## [Exercise description]
Would you count the lines below that contain the string "will" and reply with that number only?

## [Input]
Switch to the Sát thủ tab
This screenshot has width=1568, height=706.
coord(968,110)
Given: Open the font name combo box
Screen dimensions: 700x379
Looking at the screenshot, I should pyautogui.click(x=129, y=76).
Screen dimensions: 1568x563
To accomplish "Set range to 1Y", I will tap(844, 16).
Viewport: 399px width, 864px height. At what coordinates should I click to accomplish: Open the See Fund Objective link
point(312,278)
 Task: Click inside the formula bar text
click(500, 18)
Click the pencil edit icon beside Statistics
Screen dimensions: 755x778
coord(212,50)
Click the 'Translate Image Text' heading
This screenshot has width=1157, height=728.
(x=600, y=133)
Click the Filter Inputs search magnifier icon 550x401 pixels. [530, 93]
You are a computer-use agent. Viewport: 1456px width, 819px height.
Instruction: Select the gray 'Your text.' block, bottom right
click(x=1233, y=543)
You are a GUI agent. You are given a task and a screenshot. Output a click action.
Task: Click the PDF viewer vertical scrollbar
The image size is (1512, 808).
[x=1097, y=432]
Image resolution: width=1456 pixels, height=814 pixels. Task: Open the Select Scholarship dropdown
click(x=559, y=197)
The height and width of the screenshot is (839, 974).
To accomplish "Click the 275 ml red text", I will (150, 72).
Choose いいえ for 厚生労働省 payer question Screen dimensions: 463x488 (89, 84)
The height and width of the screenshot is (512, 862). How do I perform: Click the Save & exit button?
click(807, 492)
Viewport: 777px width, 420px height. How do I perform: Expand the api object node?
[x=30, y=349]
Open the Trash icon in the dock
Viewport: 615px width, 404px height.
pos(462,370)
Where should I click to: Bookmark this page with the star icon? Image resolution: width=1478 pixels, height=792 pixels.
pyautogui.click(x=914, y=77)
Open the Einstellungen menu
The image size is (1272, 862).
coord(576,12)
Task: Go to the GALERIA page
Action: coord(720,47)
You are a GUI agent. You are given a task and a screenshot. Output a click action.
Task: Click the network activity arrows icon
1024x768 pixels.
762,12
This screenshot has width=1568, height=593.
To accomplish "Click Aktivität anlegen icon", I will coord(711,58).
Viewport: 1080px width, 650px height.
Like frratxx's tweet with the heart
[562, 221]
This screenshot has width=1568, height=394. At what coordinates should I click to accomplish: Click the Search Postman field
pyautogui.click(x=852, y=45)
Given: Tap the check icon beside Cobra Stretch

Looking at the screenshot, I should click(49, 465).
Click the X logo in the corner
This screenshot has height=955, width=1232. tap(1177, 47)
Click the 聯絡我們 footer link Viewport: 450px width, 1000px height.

## [Task output]
3